Birincisi, kapitalist devlet kendini sadece burjuvazinin değil tüm yurttaşların devletiymiş gibi göstermek zorundadır.
İkincisi, sermayenin kendini realize edebilmesi için ürünlerin pazarda satılabilmesi, yani yeterli alım gücünün olması gerekir.
Bu özet iki faktör sebebiyle asgari ücret düzenlemesi, kapitalist bir devleti devlet yapan uygulamaların başında gelir. ABD’de varolmadığı da yalandır.

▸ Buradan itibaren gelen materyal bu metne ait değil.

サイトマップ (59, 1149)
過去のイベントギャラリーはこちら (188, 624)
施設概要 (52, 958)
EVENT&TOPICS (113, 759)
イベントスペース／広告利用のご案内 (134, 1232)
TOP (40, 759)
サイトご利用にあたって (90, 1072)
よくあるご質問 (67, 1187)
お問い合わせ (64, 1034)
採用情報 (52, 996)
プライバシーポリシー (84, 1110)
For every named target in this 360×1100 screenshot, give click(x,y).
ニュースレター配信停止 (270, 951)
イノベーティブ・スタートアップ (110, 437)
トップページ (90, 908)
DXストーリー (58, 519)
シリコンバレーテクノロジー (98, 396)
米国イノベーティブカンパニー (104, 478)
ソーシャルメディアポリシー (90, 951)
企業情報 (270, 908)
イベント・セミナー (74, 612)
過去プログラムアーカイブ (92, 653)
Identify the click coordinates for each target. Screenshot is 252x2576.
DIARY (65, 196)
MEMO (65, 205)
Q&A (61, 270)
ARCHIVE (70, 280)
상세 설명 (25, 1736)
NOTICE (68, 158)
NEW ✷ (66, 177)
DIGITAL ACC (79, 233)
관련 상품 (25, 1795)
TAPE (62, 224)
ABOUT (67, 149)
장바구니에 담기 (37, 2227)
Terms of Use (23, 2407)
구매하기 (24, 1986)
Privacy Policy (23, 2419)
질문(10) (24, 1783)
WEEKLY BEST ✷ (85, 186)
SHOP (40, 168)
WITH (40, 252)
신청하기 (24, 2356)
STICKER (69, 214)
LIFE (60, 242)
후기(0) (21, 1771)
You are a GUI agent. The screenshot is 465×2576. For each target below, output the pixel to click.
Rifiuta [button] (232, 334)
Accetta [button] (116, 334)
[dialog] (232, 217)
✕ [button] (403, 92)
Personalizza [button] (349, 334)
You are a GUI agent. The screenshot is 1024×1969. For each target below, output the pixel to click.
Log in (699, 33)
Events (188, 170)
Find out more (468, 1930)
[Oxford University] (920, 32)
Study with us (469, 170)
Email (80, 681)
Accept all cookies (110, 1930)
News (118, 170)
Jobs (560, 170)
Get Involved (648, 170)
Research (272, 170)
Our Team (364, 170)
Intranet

Malûm son dünya krizi patlayalı beri, patronlar enflasyon yaratmadan para basmanın yöntemini buldu. Parayı sadece patronlara gidecek şekilde “yaratıyorlar”. Enflasyon, istenen seviyenin de altında. Durgunluk nedeniyle “biraz tetiklenmesi fena olmayacak” dönemindeyiz. Haliyle kimi “popülist politika”lara tolerans biraz arttı. Hatta bu vesileyle şöyle işçi dostu, babacan bir sultan imal edilebilir mi?..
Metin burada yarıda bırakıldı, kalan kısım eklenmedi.